Wie ich darauf komme? Ich wurde angefragt, warum ich die Macht meines überaus bekannten *huuust* Blogs nicht nutze, um die Menschen zu mehr Toleranz aufzurufen. Nun ja, es war nicht ganz so kurz, nett und hübsch formuliert, aber egal.

Die wohl einfachste Antwort:
Weil ich es kann…

Die bequemste Antwort:
Weil es mein Blog ist und immer noch ich entscheide, was darauf kommt.

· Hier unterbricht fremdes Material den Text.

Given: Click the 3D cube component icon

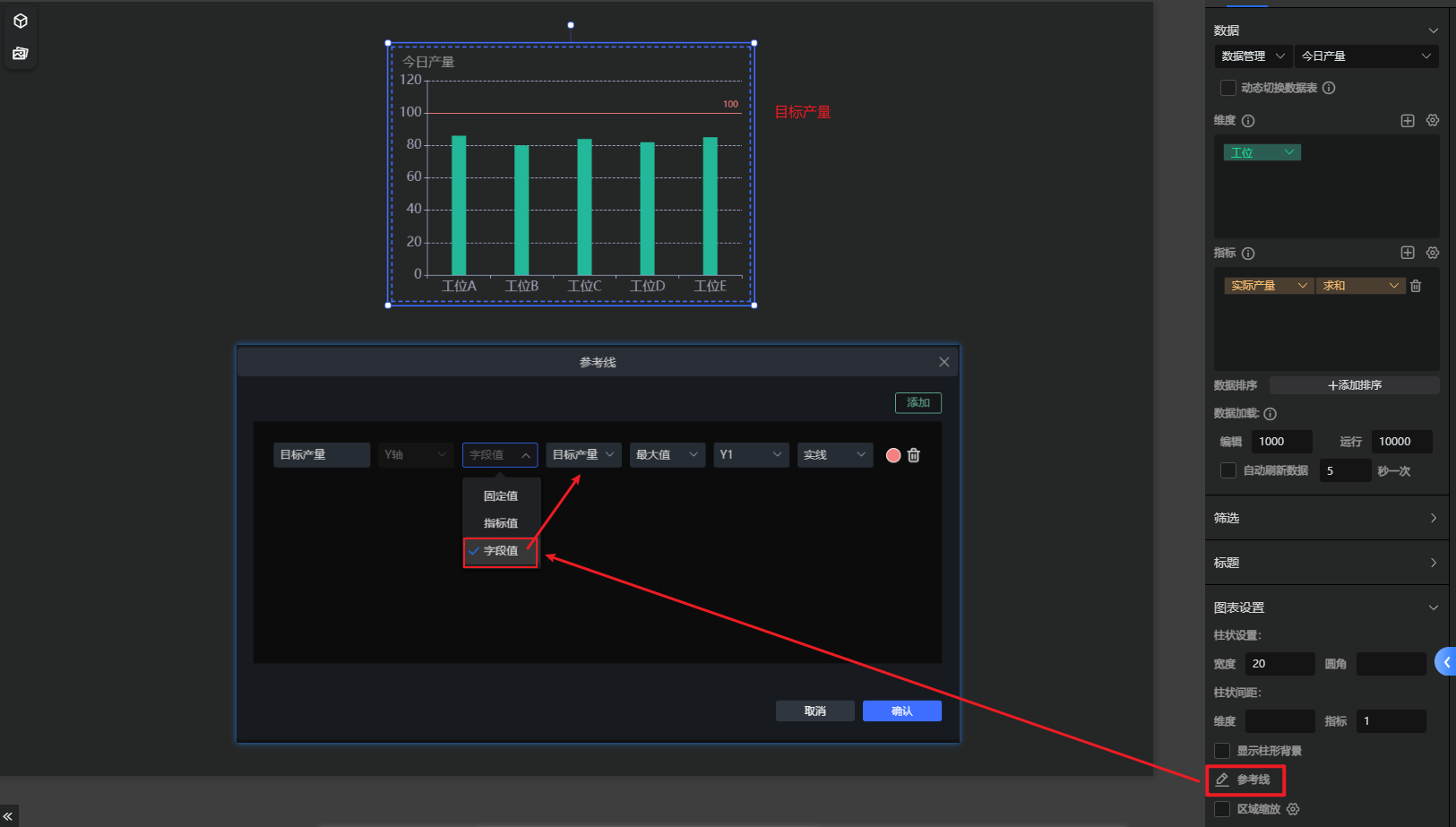Looking at the screenshot, I should tap(21, 21).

Die nachdenklichste Antwort:
Der Terror ist schon längst auch im ach so sicheren Europa angekommen. Es kann mir keiner garantieren, dass ich nicht beim nächsten Konzert, auf dem nächsten Festival oder wenn ich morgen mit der Bahn zur Arbeit fahre Opfer dieses Terrors werde. Was in den letzten Wochen und Monaten auf der ganzen Welt passiert ist, ist unsagbar schrecklich. Die Opfer und ihre Angehörigen haben mein tiefstes Mitgefühl und zwar ausnahmslos alle. Dafür muss ich weder meine Profilbilder in die Farben irgendwelcher Landesflaggen hüllen, noch irgendwelche komischen Sprüche teilen oder gar Hassreden schwingen. Es ist aber auch ganz menschlich und natürlich, dass ich bei gewissen Anschlägen tiefer betroffen war, als bei anderen.
Nehmen wir zum Beispiel Nizza. Ich kenne diese Stadt, war schon mehrmals dort und bin exakt genau diese Strasse auch schon entlang geschlendert.
In München habe ich schon wunderschöne Wochenendtrips verbracht und entsprechende Erinnerungen. In der Türkei dagegen war ich noch nie, die dortigen Anschläge fühlen sich daher für mich „weiter weg“ und „weniger persönlich“ an; nicht aber weniger schlimm. Jeder Mensch, der bei Attentaten verletzt oder getötet wird, ist ein Mensch zu viel!
Dennoch bin ich der Meinung, dass wir diese Terrorakte nicht uns und unseren Alltag dominieren lassen dürfen. Es ist unser Recht, das Leben zu geniessen und Spass zu haben. Es kann nicht sein, dass wir Terrorismus in den Vordergrund stellen und alles andere unterordnen. Mein Blog war aus einem Grund entstanden, ich wollte meine schönen Erinnerungen und Erlebnisse bei Festivals, Conventions, Konzerten und Reisen nicht vergessen. Da ich aber kein Tagebuchschreiber bin, kam die Verfassung eines solchen nicht in Frage. Einen Blog zu schreiben, andere Menschen an meinen Abenteuern teilhaben zu lassen und vielleicht zum schmunzeln zu bringen, das entspricht eher meinem Naturell. Dafür ist die Drachenkralle entstanden und nicht um zu politisieren. Es ist nicht auszuschliessen, dass ich auch mal über ernstere Themen schreibe, aber diese stehen hier wirklich nicht im Vordergrund.
Damit komme ich wieder zu der einfachen und bequemen Antwort: Es ist mein Blog und der soll den Menschen Spass und Freude – mit einem Hauch Nachdenklichkeit – bieten, die ernsten Themen diskutiere ich gerne mit euch zu einem Krug Himbeerbrause an der Taverne zum Schwarzen Kater oder einem Becher Met bei der Drachenschenke

2016_MPS_Karlsruhe-449

 

2 Kommentare zu „Spass in Zeiten des Terrors?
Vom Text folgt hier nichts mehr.